Toss away your usual expectations and simply enjoy.

—Kathy Borich

Film-Loving Foodie

Perhaps going to sleep listening Derek Jacobi reading Dickens does not satisfy George as much as he would like to think. Maybe that’s why he enrolls in an Italian cooking class at night. 

And what a class! The instructor – Steve Schirripa, or Bobby ‘Bacala’ Baccalieri from “The Sopranos” -- opens with everyone sipping a glass of red wine and listening to opera music. Not quite what we are programmed to expect from night school. It’s enough to send anyone back to the classroom, especially when the teacher does some friendly match-making when he suggests cooking partners, carefully putting the beautiful redhead with shy George and the white-haired little lady with the older gentleman who has the twinkle in his eye.

So why not put on some Pavarotti, break out the pasta, and put together one heck of a made-from-scratch sauce. I’m opting out of the tomato sauce they make in the film and going for pesto. Not a bad idea, especially since I’ve got a bumper crop of basil this year.

Buon appetito!

Made-from-Scratch Pesto Sauce

A few friendly words from our chef:

Pesto, which originated in Genoa, Italy, comes from the Italian word pestare that means to pound or to bruise. The traditional way of making pesto and still the best way is with mortar and pestle. Doesn't mortar and pestle just sound bruising? You can use your blender or food processor if in a hurry or if you're making large quantities, but they go far beyond bruising, they puree those poor tender basil leaves. Typically, pesto is made with fresh basil, garlic, pine nuts, parmesan cheese, olive oil, salt and pepper, but why not experiment with various herbs and nuts and cheeses to come up with your own special pesto.

Whenever I make a batch of pesto, I keep some in the refrigerator and freeze a bunch in ice cube trays. When frozen, I remove them from the trays and store them frozen in zip lock bags. This way whenever I need a quick pasta meal or I want to add some flavor to one of my soups, I have my supply. Plus as I mntioned earlier, the price of basil during the summer compared to wintertime makes freezing a batch worth the effort.


  • 3 cloves garlic
  • 2 cups fresh basil leaves
  • 3 tablespoons pine nuts (pignolia)
  • 1 dash salt and pepper
  • 1/2 cup extra virgin olive oil
  • 1/2 cup Parmesan cheese grated 

How to Make at Home

The traditional way of making pesto is with a mortar and pestle. Start by adding basil, garlic, salt, and pine nuts to the mortar and grinding them to a paste. Pound in the cheese. Finally whisk in the oil until you have the desired consistency.

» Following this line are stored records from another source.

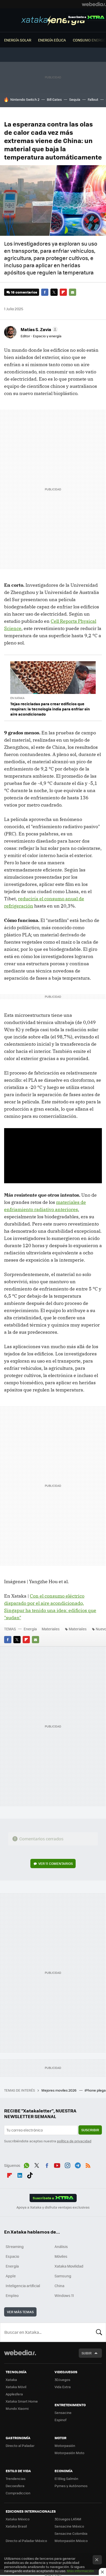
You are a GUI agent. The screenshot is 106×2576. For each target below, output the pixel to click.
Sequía (74, 99)
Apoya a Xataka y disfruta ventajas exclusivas (53, 2207)
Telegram (78, 2165)
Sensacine (63, 2412)
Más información (80, 2570)
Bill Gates (54, 99)
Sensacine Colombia (71, 2533)
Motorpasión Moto (69, 2452)
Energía (53, 20)
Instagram (67, 2165)
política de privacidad (74, 2140)
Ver (55, 1863)
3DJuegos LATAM (68, 2518)
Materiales (51, 1628)
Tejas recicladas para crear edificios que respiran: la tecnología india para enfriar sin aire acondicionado (50, 709)
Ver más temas (20, 2311)
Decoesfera (15, 2485)
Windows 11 (64, 2295)
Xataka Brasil (16, 2526)
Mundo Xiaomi (17, 2408)
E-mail (72, 292)
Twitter (54, 292)
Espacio (12, 2256)
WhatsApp (26, 2165)
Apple (11, 2275)
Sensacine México (69, 2526)
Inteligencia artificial (23, 2285)
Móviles (61, 2256)
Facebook (44, 292)
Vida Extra (63, 2386)
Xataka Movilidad (69, 2266)
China (59, 2285)
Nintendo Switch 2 (24, 99)
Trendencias (15, 2478)
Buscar (99, 2332)
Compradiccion (18, 2492)
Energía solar (17, 40)
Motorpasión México (71, 2540)
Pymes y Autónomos (71, 2485)
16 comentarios (24, 292)
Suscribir (90, 2129)
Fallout (93, 99)
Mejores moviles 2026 (59, 2090)
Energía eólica (52, 40)
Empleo (12, 2295)
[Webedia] (94, 4)
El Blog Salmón (66, 2478)
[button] (38, 329)
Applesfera (14, 2394)
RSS (88, 2165)
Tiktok (30, 2174)
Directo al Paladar (20, 2445)
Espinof (60, 2419)
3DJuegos (62, 2379)
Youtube (57, 2165)
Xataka (11, 2379)
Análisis (61, 2246)
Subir (87, 2353)
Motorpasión (65, 2445)
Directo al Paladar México (26, 2540)
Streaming (15, 2246)
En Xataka (17, 698)
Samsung (63, 2275)
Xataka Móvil (16, 2386)
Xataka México (18, 2518)
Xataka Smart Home (22, 2401)
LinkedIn (20, 2174)
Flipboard (63, 292)
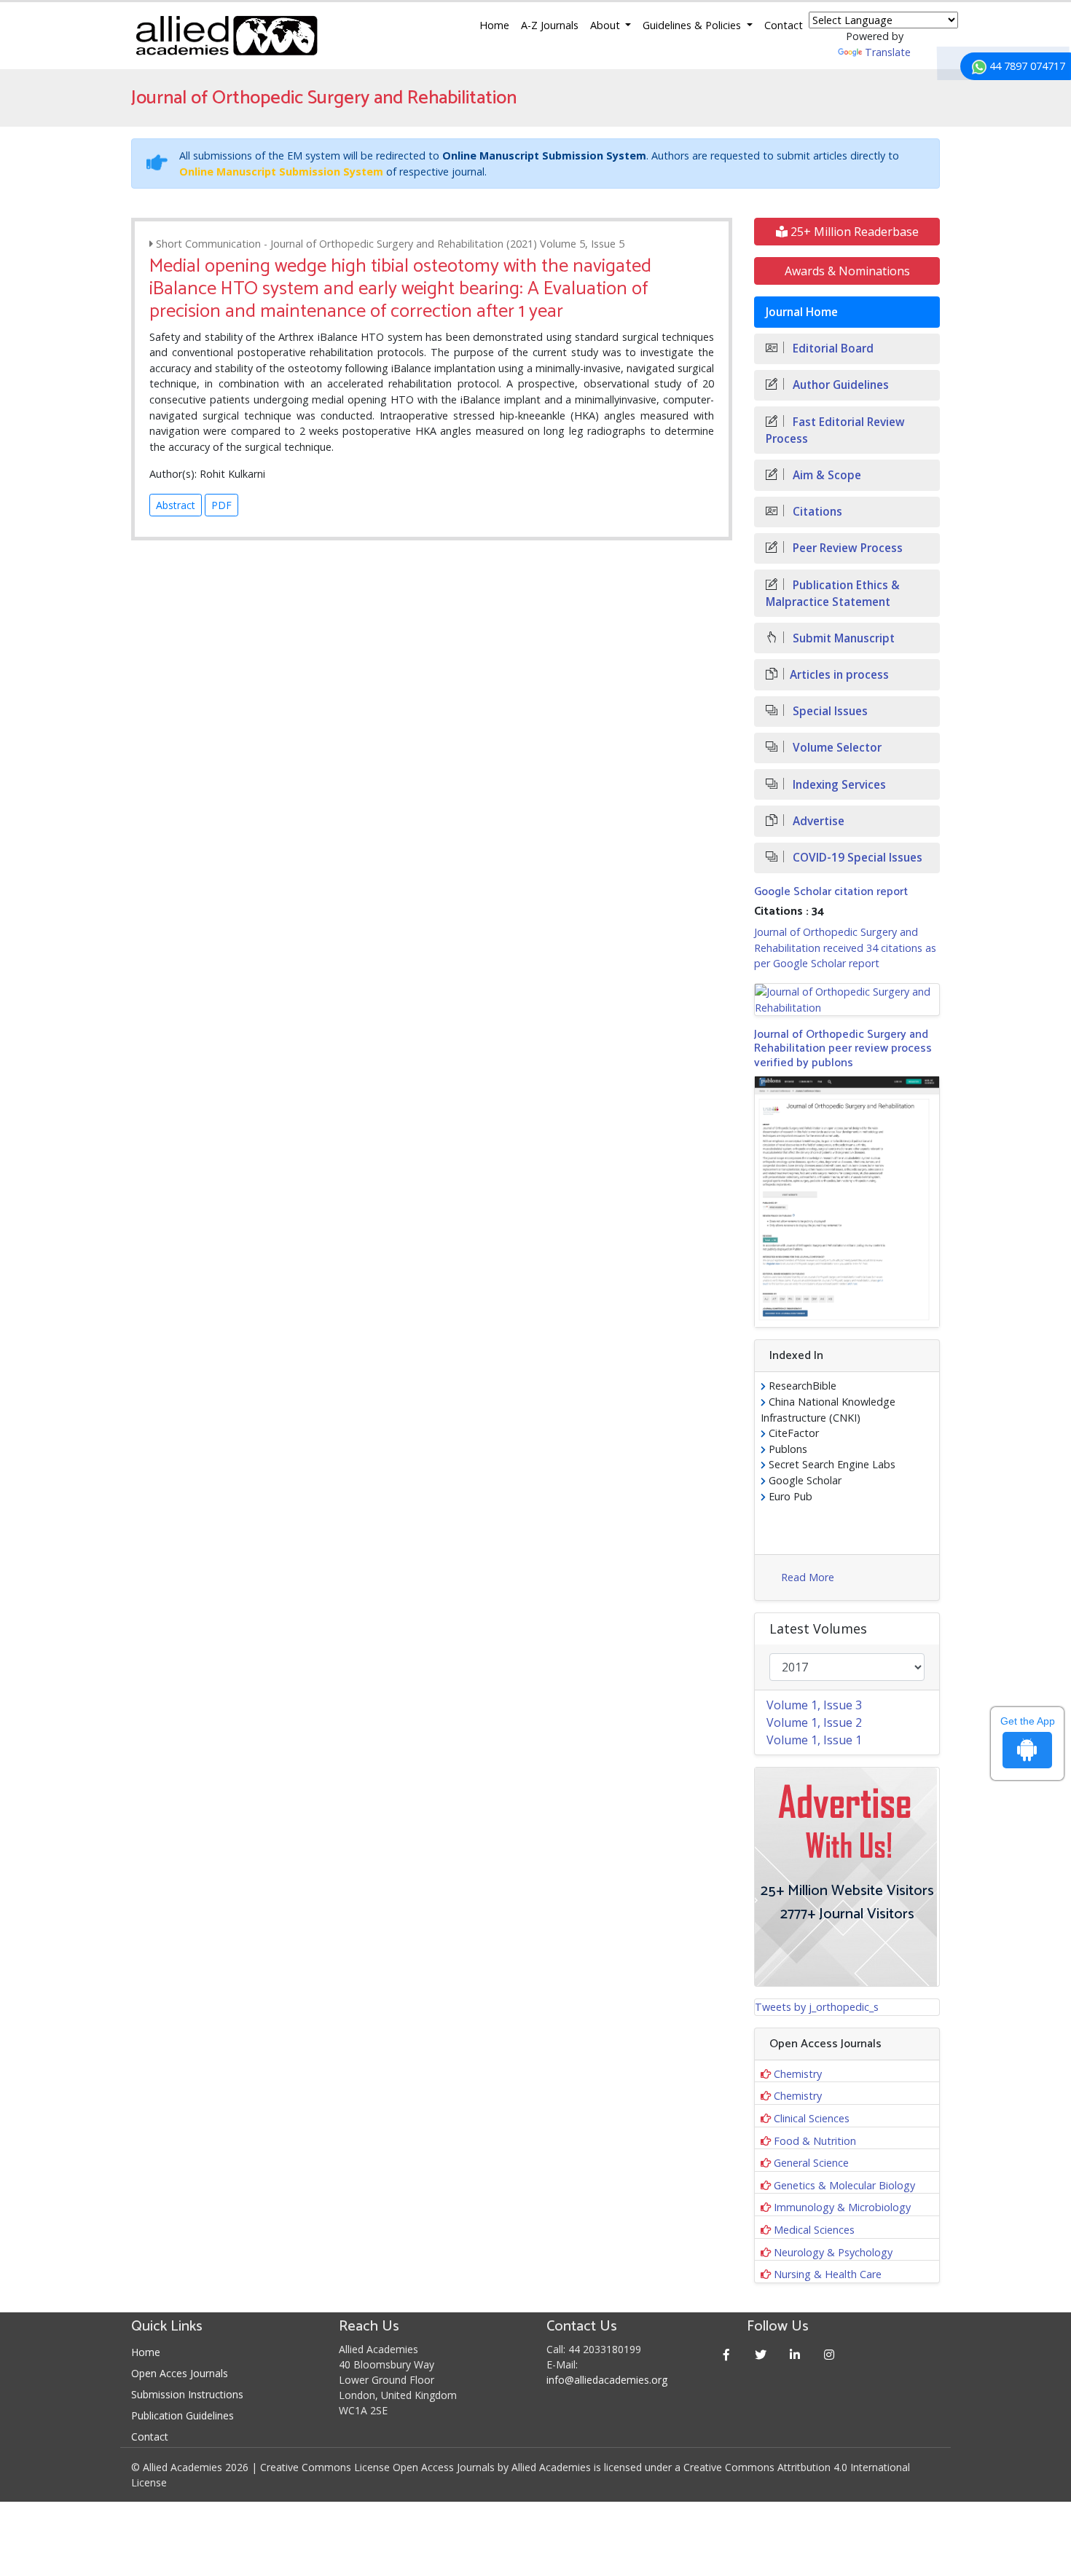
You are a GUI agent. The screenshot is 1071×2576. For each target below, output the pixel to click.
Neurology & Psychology (833, 2252)
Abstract (175, 505)
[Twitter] (761, 2354)
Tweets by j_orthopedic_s (817, 2007)
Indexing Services (838, 784)
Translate (888, 52)
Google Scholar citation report (831, 892)
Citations (816, 511)
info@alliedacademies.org (606, 2380)
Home (494, 25)
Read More (807, 1577)
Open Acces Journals (179, 2373)
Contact (783, 25)
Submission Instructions (187, 2394)
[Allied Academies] (226, 35)
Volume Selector (836, 747)
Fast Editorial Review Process (835, 430)
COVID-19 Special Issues (856, 857)
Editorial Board (832, 348)
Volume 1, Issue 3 (814, 1705)
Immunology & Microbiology (842, 2207)
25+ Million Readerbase (853, 232)
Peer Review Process (846, 548)
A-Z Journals (549, 25)
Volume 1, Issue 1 (814, 1740)
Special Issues (829, 711)
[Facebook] (727, 2354)
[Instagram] (829, 2354)
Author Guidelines (839, 385)
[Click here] (847, 999)
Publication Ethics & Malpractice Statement (833, 594)
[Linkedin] (795, 2354)
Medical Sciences (814, 2230)
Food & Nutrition (815, 2141)
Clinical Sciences (812, 2118)
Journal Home (802, 312)
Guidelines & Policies (693, 25)
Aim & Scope (825, 475)
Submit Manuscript (842, 638)
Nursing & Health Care (828, 2274)
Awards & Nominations (847, 271)
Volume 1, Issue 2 (814, 1722)
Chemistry (798, 2074)
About (606, 25)
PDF (221, 505)
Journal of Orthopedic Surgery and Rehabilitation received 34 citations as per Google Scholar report (845, 947)
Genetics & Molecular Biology (844, 2185)
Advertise (817, 821)
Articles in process (839, 674)
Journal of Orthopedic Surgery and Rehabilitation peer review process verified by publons (843, 1048)
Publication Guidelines (182, 2415)
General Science (811, 2163)
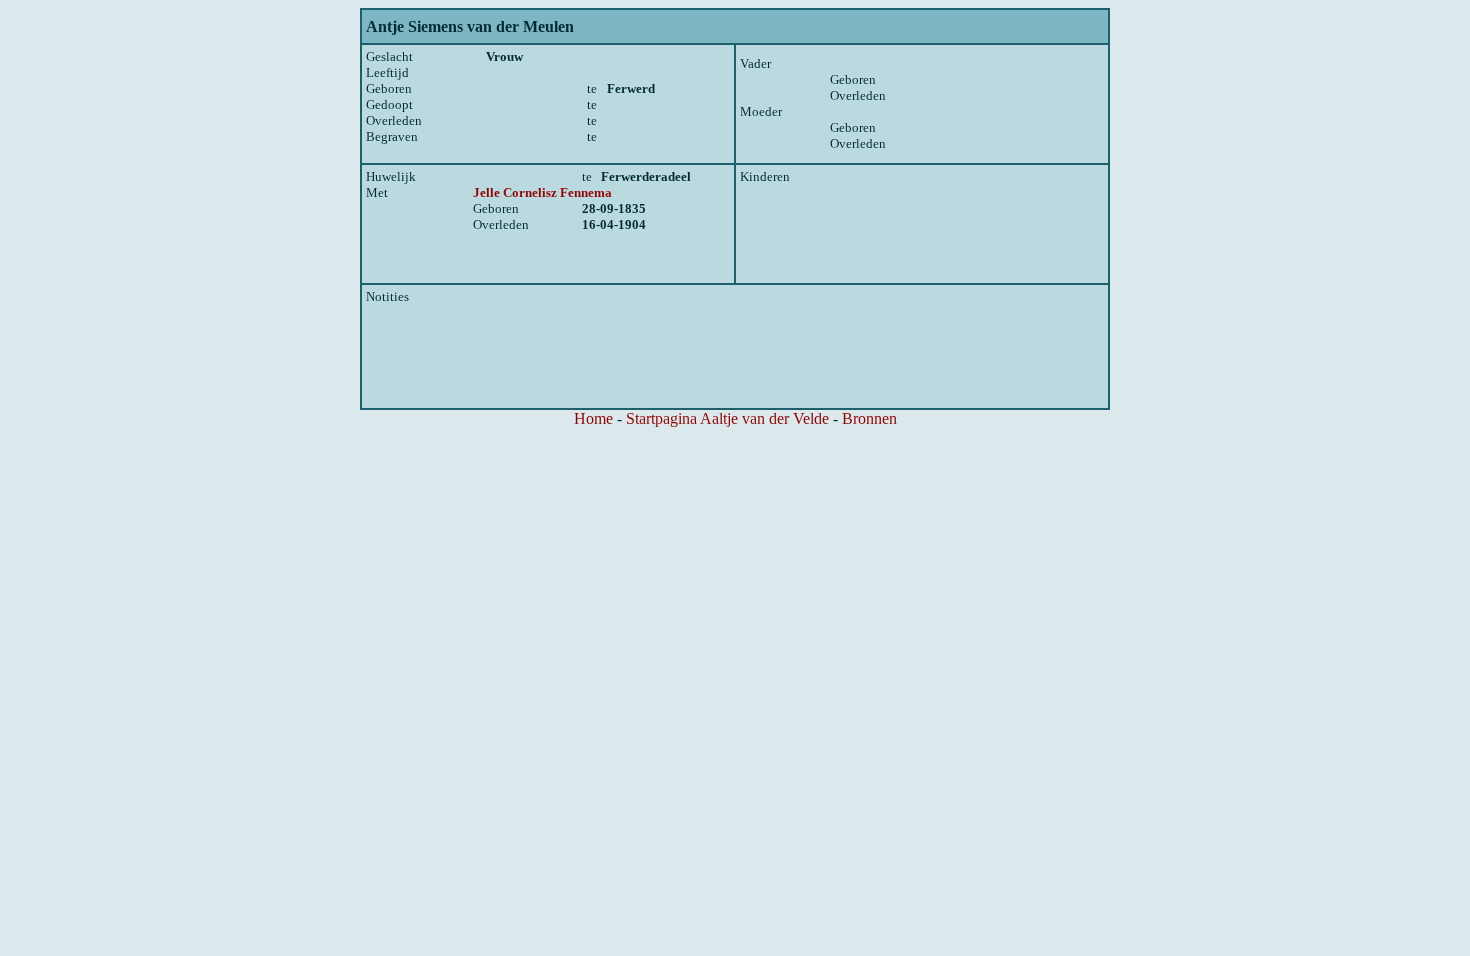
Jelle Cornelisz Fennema (542, 192)
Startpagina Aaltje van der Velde (727, 418)
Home (593, 418)
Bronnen (869, 418)
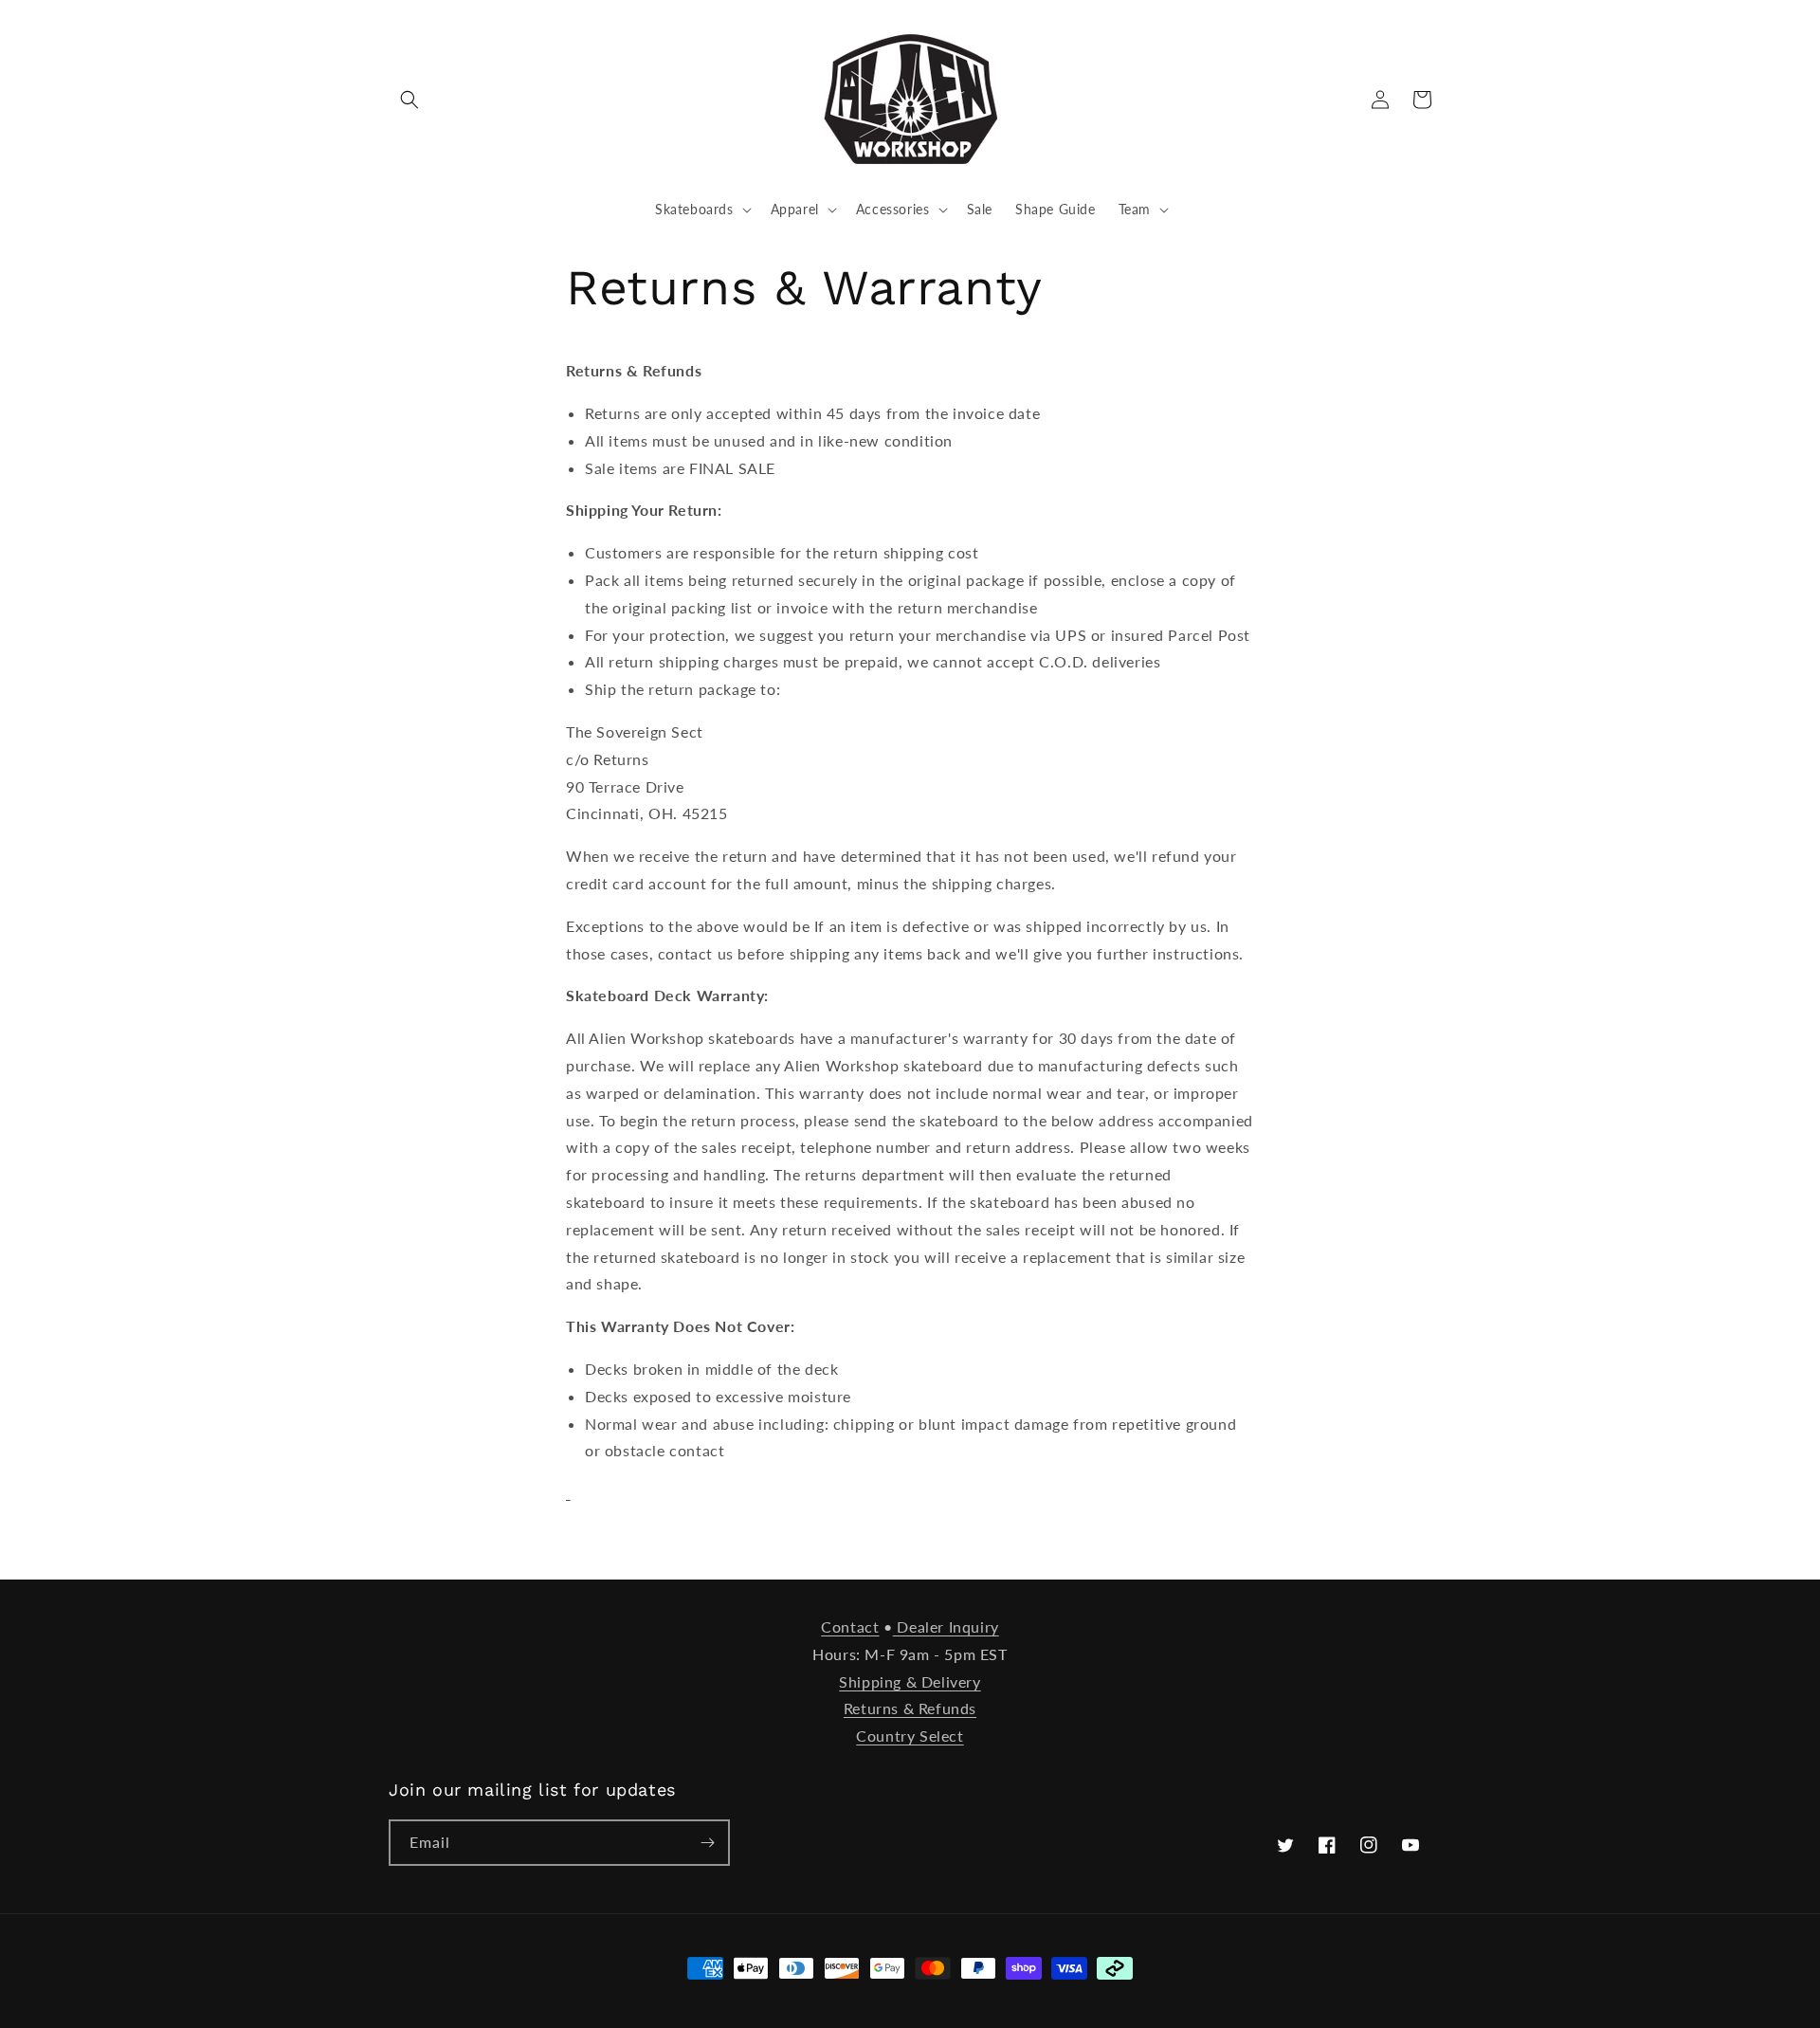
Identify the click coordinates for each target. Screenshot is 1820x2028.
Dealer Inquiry (946, 1626)
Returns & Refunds (910, 1708)
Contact (850, 1626)
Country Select (909, 1736)
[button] (409, 99)
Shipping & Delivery (909, 1681)
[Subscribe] (707, 1842)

As much as I enjoy trying traditional methods, I usually don't have the time or energy to bruise basil leaves so I reach for my food processor and puree a batch in a matter of minutes. If you don’t have a food processor, you can also use a blender. Here's how I make my pesto sauce.
Add the garlic to the food processor and mince. Next, add the basil leaves, pine nuts, and a dash of salt and pepper to the bowl of the processor. While the processor is running, slowly drizzle in olive oil through the feed tube until all the ingredients are pureed.

You may need to stop the processor at this point and scrape down the sides with a rubber spatula to get every mixed together. Now add Parmesan cheese and mix it into the rest of the mixture. If the pesto is too thick, add a tablespoon of water.

Cover and refrigerate until you are ready to use it. This should keep for 2 - 3 days in the fridge but freezes well if you want to keep it longer. Enjoy.